I Don't Get It
As y'all know, I am not a member of either the Coke or Pepsi party, so I find all the partisan mudslinging on the political blogs to be just kind of funny. Particularly when both sides are piously accusing the other of exactly the same behavior, while maintaining that they are immune from said behavior (or only engaging in it because the other guy started it).
I really don't understand political strategy. I admit this. Take global warming. I really thought the CRU email thing was a minor distraction. After all, the there were so many fundamental flaws in the science and scientific process that a lot of the CRU stuff was old news to those who have paid attention. But I was wrong. There was something about the scandal that was more compact and easy to tell, it fit into a box or storyline familiar to both the media that had to report it and the public that had to consume it. I understood the whole scandal and its impact so poorly that I have done little blogging at my climate site lately, as I still can't get excited blogging about commissions and investigations into the scandal that seem to obsess the skeptic community currently.

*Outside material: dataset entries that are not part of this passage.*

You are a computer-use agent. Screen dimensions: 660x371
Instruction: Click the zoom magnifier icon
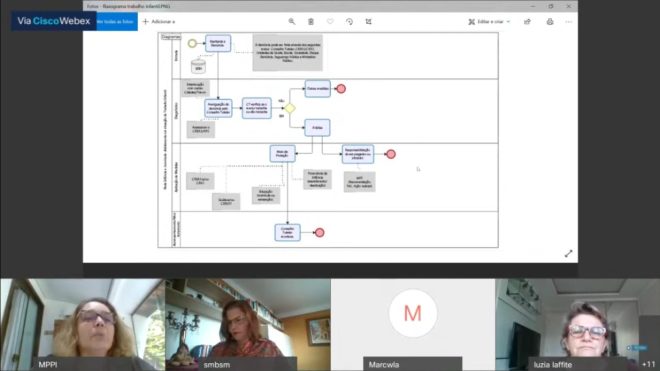coord(292,21)
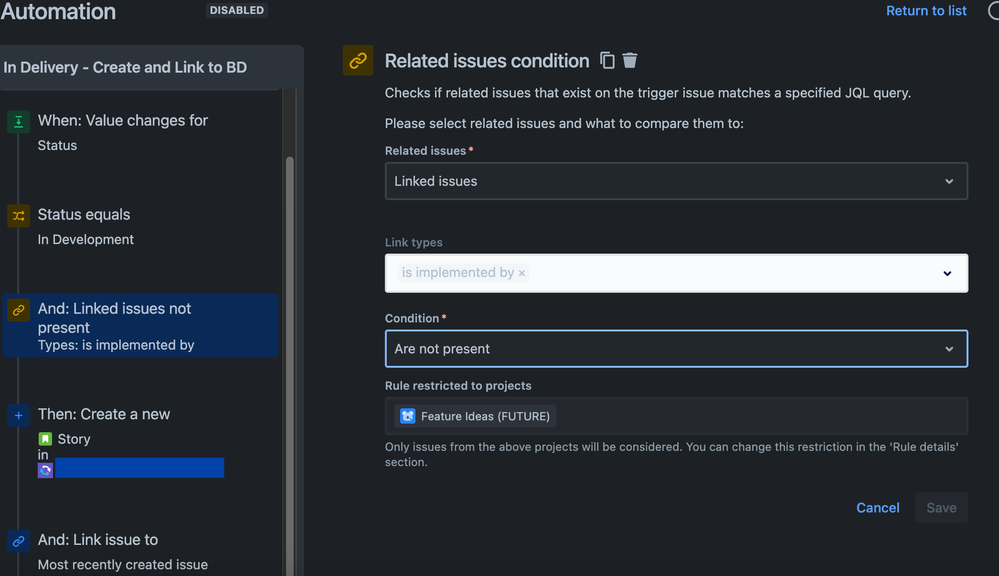Click the Cancel button
The height and width of the screenshot is (576, 999).
(878, 508)
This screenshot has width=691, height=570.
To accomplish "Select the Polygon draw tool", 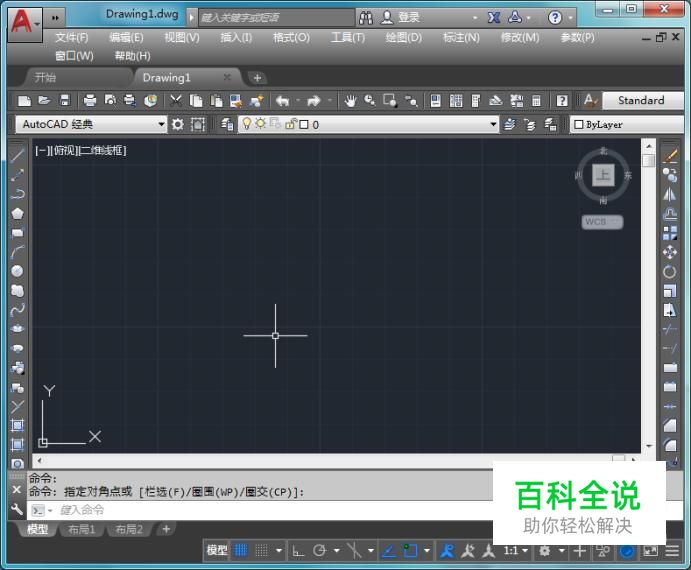I will 17,213.
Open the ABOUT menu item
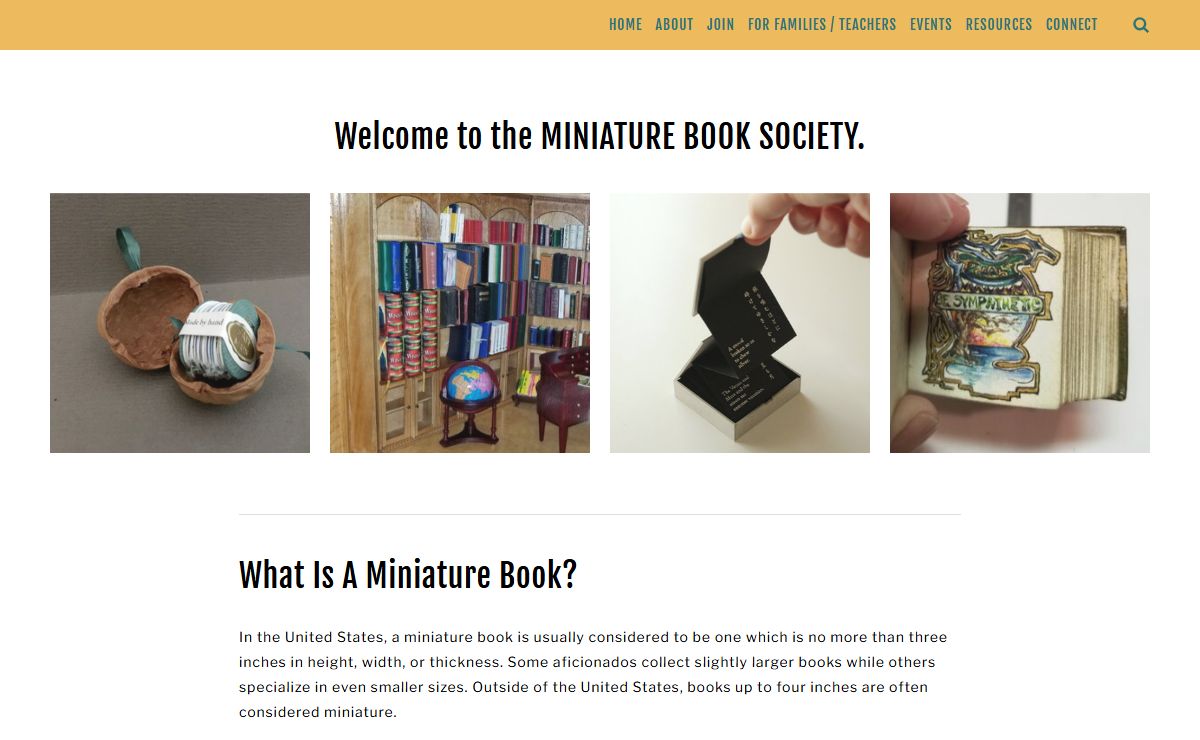 click(x=674, y=25)
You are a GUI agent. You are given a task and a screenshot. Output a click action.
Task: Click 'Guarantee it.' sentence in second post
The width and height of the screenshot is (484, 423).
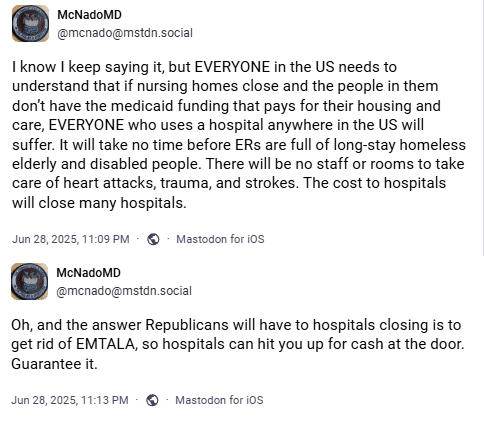54,364
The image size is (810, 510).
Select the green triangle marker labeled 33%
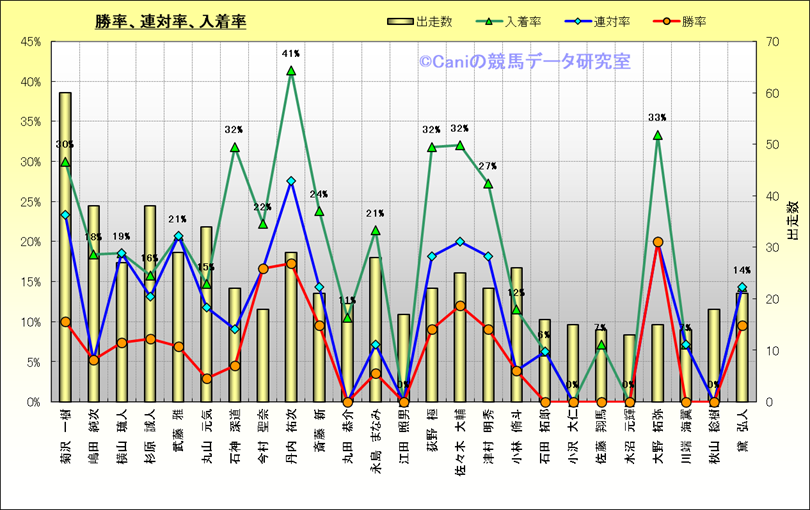click(x=658, y=135)
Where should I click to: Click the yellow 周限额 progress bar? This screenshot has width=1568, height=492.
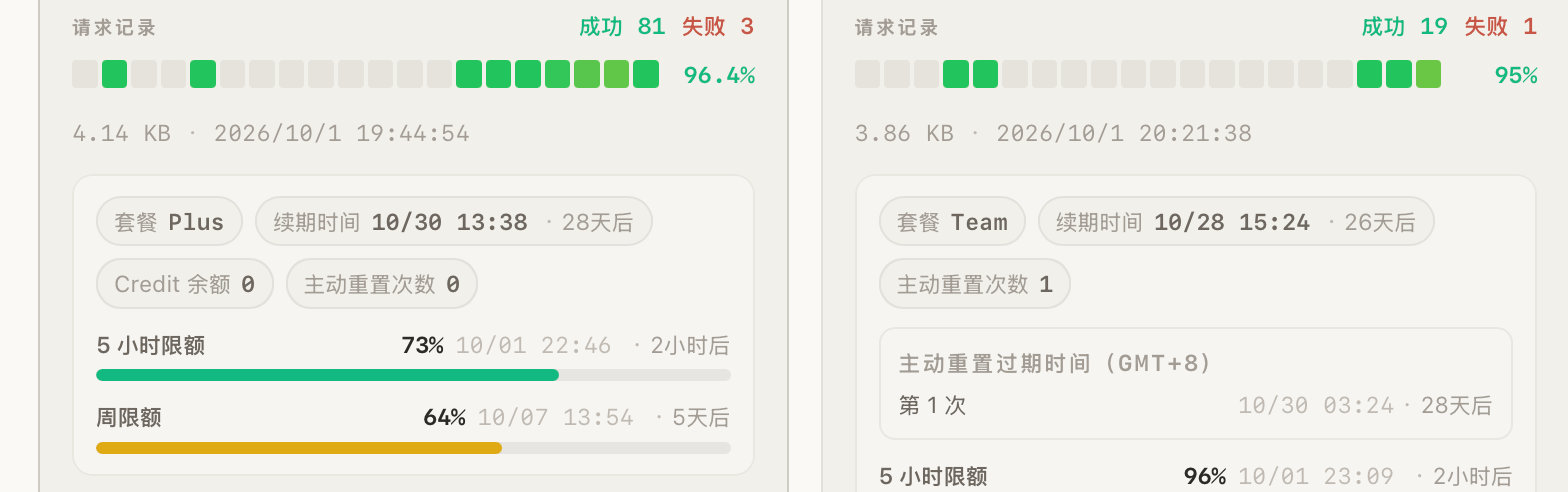[413, 448]
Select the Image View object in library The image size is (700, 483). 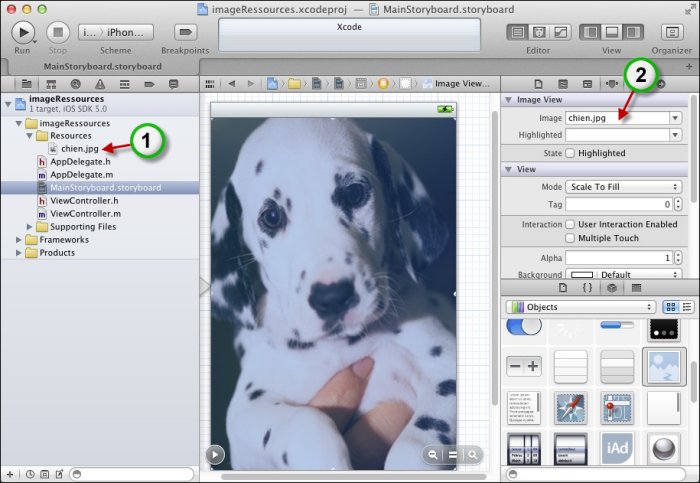[x=663, y=366]
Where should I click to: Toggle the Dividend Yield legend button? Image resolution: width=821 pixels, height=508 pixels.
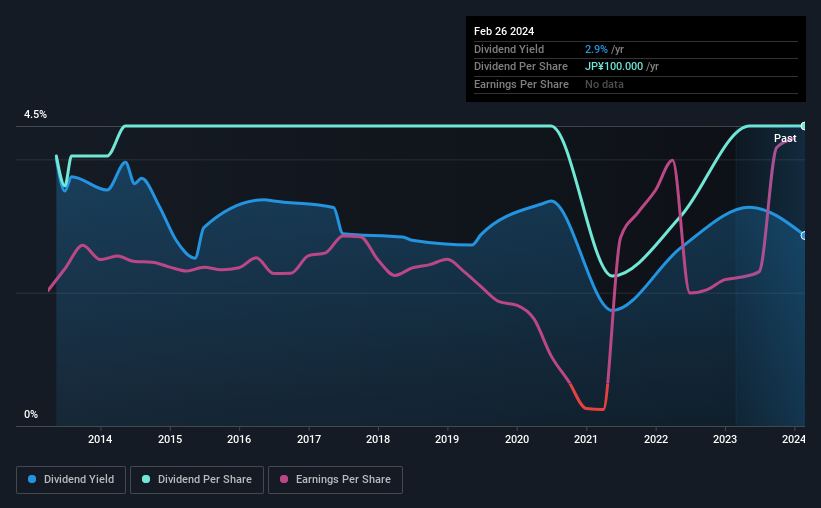(71, 480)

So I won't say that this strategy by Kevin Drum is wrong, I will just say I don't understand it:
On Twitter, here was my insta-reaction to Obama's oil spill address from the Oval Office:
What a terrible speech.
Unfair? Maybe! I mean, compared to Sarah Palin's (literally) incomprehensible burbling on Bill O'Reilly's show afterward it was a model of straight talk and reassurance. But that's a pretty low bar.
What's the deal with Sarah Palin? I swear she gets more pub from her enemies than her supporters. How does it somehow help a sitting President -- who was supposedly elected because he was the most competent person of all time -- to be compared, however favorably, to a woman with limited political experience who holds no office? Granted the Republicans really have no one of distinction leading them right now, and Palin is about the only Republican in years with any modicum of charisma. But since when have losing VP candidates been the standard against which Presidents are measured?